Activity-based funding has created a situation where funding models may not adequately compensate hospitals in certain areas, leaving salaried doctors to do more work with fewer resources.

The appearance of hospitalists has been considered by the Committee and the Industrial Coordination Meeting (ICM). There aren’t many yet, but numbers are likely to increase, so we are monitoring the situation, and there will be an update of our Position Statement. We don’t want the hospitalist role to usurp that of either Visiting Medical Officers or Doctors in Training.

Safety of doctors in the workplace

The AMA has highlighted evidence that doctors are at greater risk of stress-related problems than the general population. This is why doctors’ health services are vital to both the profession and the public good.

Doctors need physically safe workplaces. They need to be sure that they are safe from hostile patients. Sound policy and proper funding are vital to this. The AMA is reviewing its Position Statement on Personal Safety and Privacy for Doctors, and the Committee is providing valuable input.

The Australian Border Force Act (ABF Act)

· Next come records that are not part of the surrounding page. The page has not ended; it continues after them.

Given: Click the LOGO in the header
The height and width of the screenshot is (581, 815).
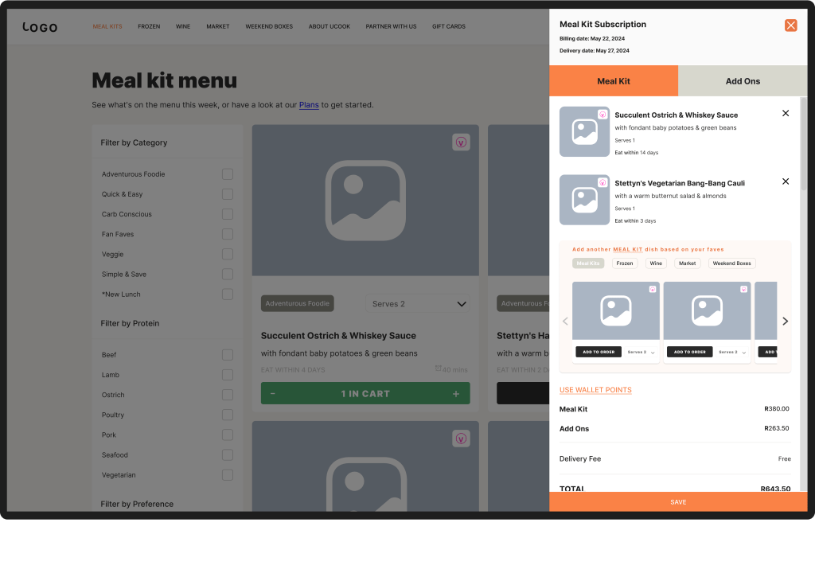Looking at the screenshot, I should pos(40,27).
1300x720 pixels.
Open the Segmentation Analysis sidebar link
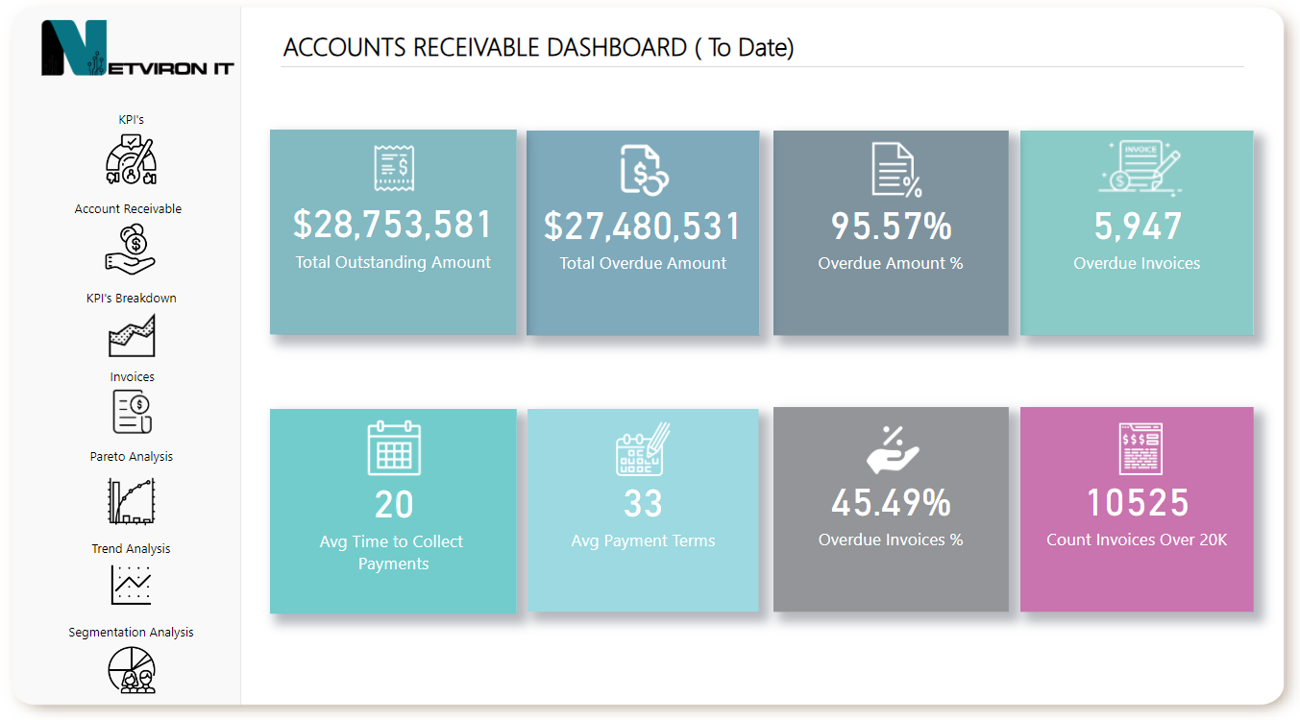click(131, 632)
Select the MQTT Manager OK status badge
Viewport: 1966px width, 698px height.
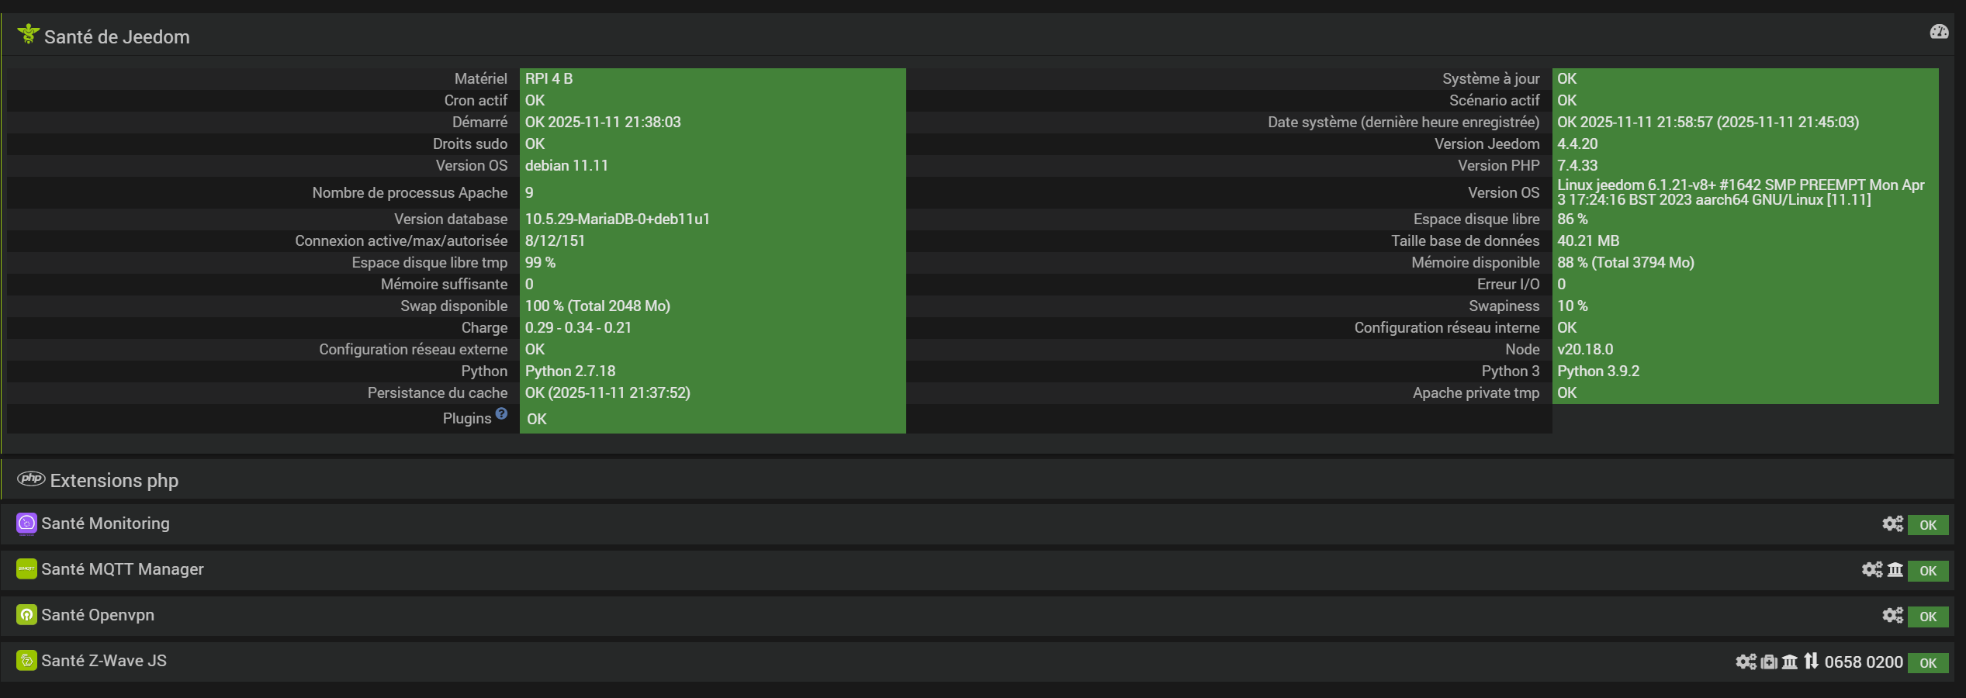[x=1928, y=571]
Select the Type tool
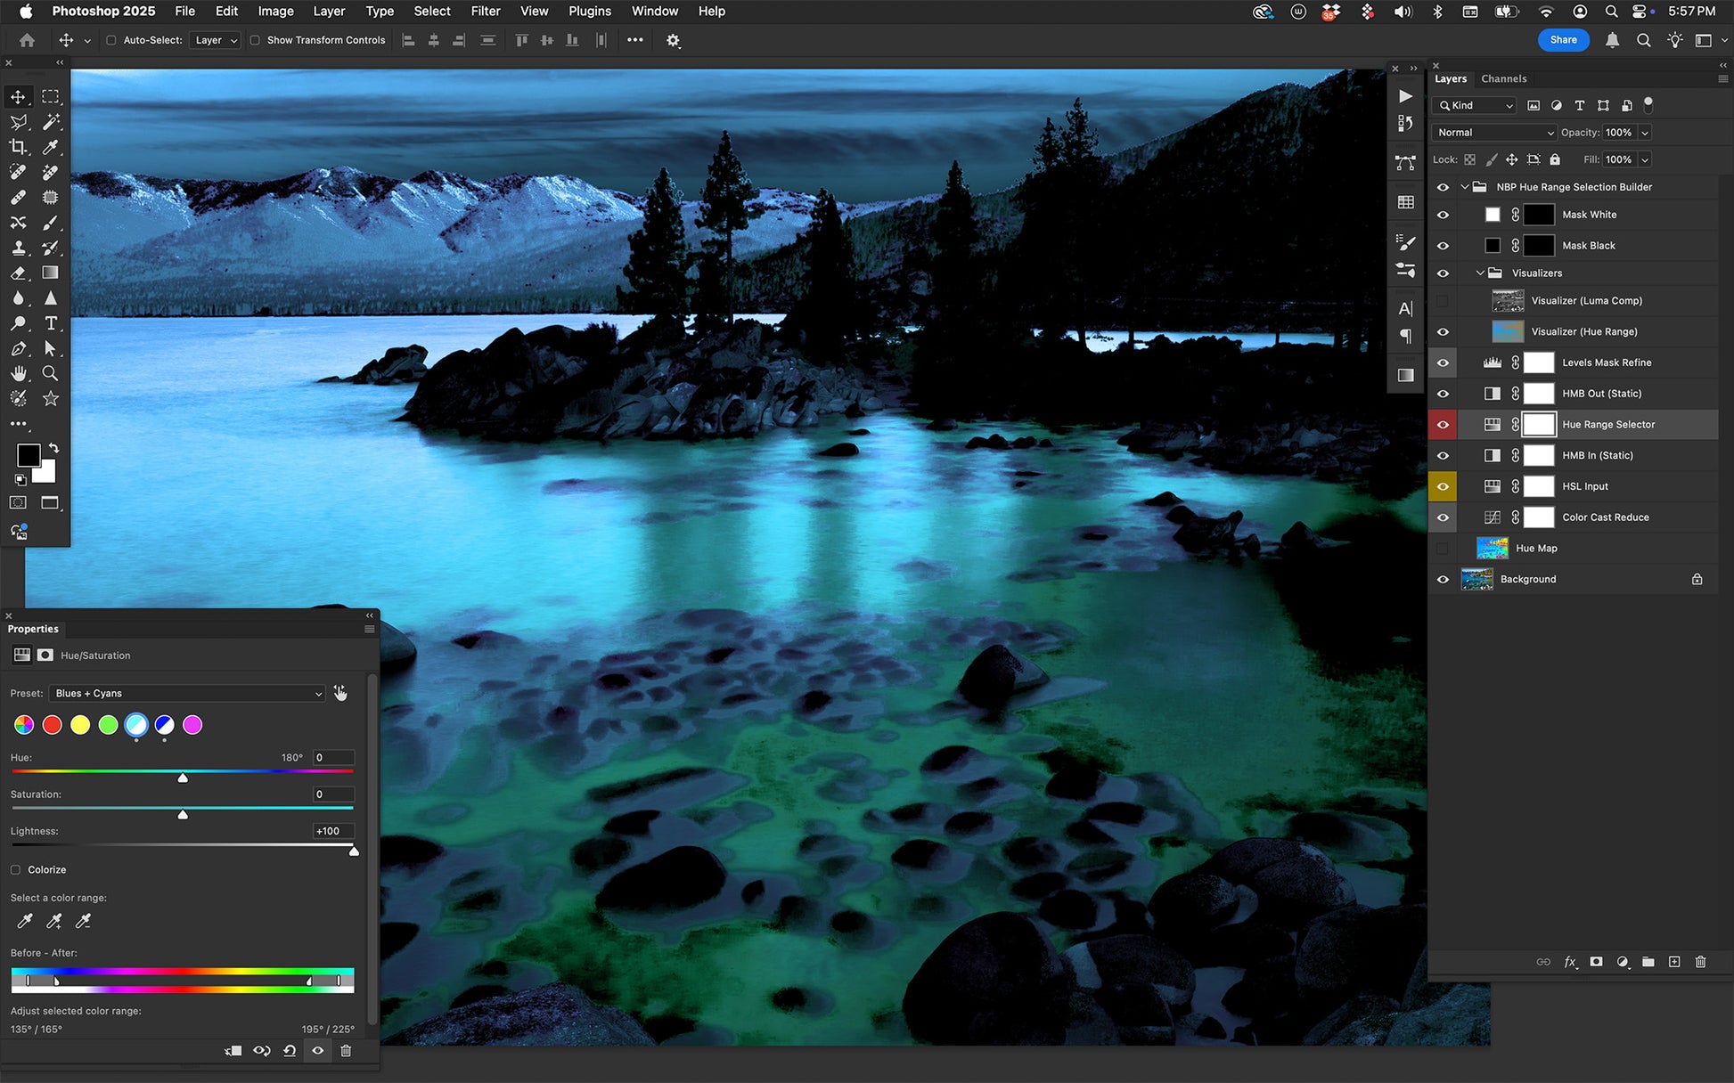This screenshot has width=1734, height=1083. click(51, 323)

The ABF Act threatens two years’ jail for health workers who speak out against conditions in immigration detention centres. Despite this, more than 400 Royal Children’s Hospital Melbourne staff have refused to discharge patients who face being returned to detention, and have demanded that all children be released from detention. The ABF Act is an outrage to medical independence, clinical judgment and the industrial wellbeing of those involved in treating asylum seekers. We will continue to make representations to the Government on this issue. 

Alterations to salary packaging arrangements

The Government announced in its 2015-16 Budget that it would introduce a cap of $5000 for salary sacrificed meal entertainment allowances from April 2016. A consultation process saw more than 64 submissions received, AMA included. This change affects salaried doctors more than any other group of doctors. We are greatly concerned about its potential effect on the ability of hospitals to attract and retain staff, especially struggling rural hospitals. Let’s hope the Government recognises the value to hospitals of this small incentive, though to date senators appear unmoved on the issue. 

Medicare Benefits Schedule Review

On 22 April, the Government announced a review of the more than 5500 items on the MBS. What this will mean for rights of private practice (RoPP) in public hospitals is not clear yet, but various governments have in the past targeted RoPP with outrageous and unsubstantiated claims of impropriety. Let’s hope we’re not facing another witch hunt, and that the benefits of RoPP will not be overlooked.

This is the final report from the Committee for the year, so I bid you farewell until next year. Enjoy a well-earned break as we prepare for another, doubtless hectic, year ahead. Best wishes for the Festive Season.